Tarsus’taki Aziz Pavlus Kuyusu, yalnızca bir su kaynağı değil; inanç, tarih ve kültürün birleştiği kutsal bir alan olarak öne çıkıyor. Manevi bir yolculuk arayanlar için bu kuyu, iki bin yıllık bir hikâyeye dokunma fırsatı sunuyor. İnanç turizmi açısından Akdeniz’in yükselen değerlerinden biri haline gelen kuyu, hem manevi hem tarihi yönüyle dikkat çekiyor.
St. Paul Kuyusu, Hristiyanlığın kurucularından biri kabul edilen Aziz Pavlus’un doğduğu evin avlusunda yer alıyor. 38 metre derinliğindeki bu taş kuyu, yıl boyunca aktif şekilde su barındırıyor. Kuyudan su içmenin ruhani bir temizlik ve kutsanma sağladığına inanan Hristiyanlar, bu suyla yarı hacı sayıldıklarına inanıyor. Ziyaretçiler, kuyudan su içebilmek için uzun kuyruklar oluşturuyor.
AZİZ PAVLUS KİMDİR?
Tarsuslu Saul olarak da bilinen Aziz Pavlus, milattan sonra 1. yüzyılda yaşamış ve Hz. İsa'nın öğretilerini yayan en önemli havarilerden biri olmuştur. İncil’in bazı bölümlerini kaleme alan Pavlus, Anadolu ve Avrupa'da çeşitli Hristiyan toplulukları kurarak dinin yayılmasında kritik rol oynamıştır.
UNESCO LİSTESİNDE
1999 yılında bölgede yapılan kazılar sırasında ortaya çıkarılan Aziz Pavlus Kuyusu, 2020 yılında UNESCO Geçici Dünya Mirası Listesi’ne alınarak uluslararası koruma altına alındı. Kuyunun bulunduğu alan, tarihi bazalt taşlarla döşenmiş antik bir yolun başlangıcında yer alıyor.
ZİYARETÇİ DENEYİMİ VE RİTÜELLER
Kuyunun bulunduğu bölgeye gelen ziyaretçiler, sembolik bir çarkla kuyudan su çekip küçük kaplarla içiyor.
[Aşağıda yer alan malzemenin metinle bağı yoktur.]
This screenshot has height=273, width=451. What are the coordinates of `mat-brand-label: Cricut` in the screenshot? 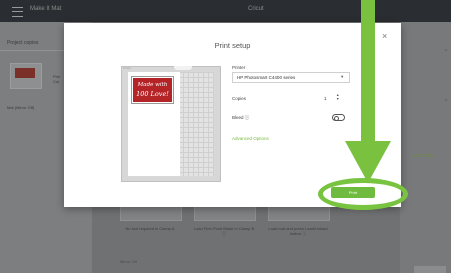 It's located at (127, 68). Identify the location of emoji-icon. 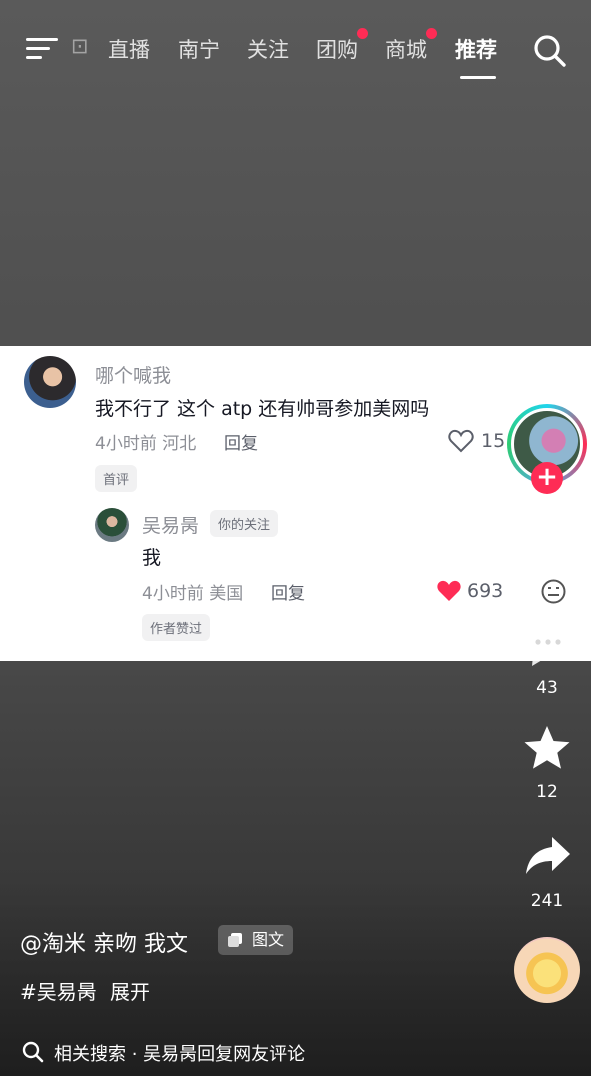
(554, 592).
Bazı Hristiyan kafileler suyla vaftiz ritüelleri de gerçekleştiriyor. Tarsus merkezde yer alan kuyu, özellikle yaz aylarında büyük turizm hareketliliğine sahne oluyor.
Giriş ücretli olan mekânda yetişkinler için 60 TL alınırken, öğrenci ve 18 yaş altı çocuklar için girişler ücretsiz. Bölgedeki dini semboller, bilgilendirme panoları ve düzenli turlar da ziyaretçilerin ilgisini çekiyor.
İNANÇ VE TURİZMİN KESİŞİM NOKTASI
Tarsus’ta inanç turizminin gelişmesiyle birlikte sadece Aziz Pavlus Kuyusu değil, yakın çevredeki St. Paul Kilisesi, Antik Cadde ve Cleopatra Kapısı gibi yapılar da dikkat çekiyor. Mersin İl Kültür ve Turizm Müdürlüğü, kentin inanç rotaları arasında daha güçlü yer edinmesi için çeşitli projeler yürütüyor.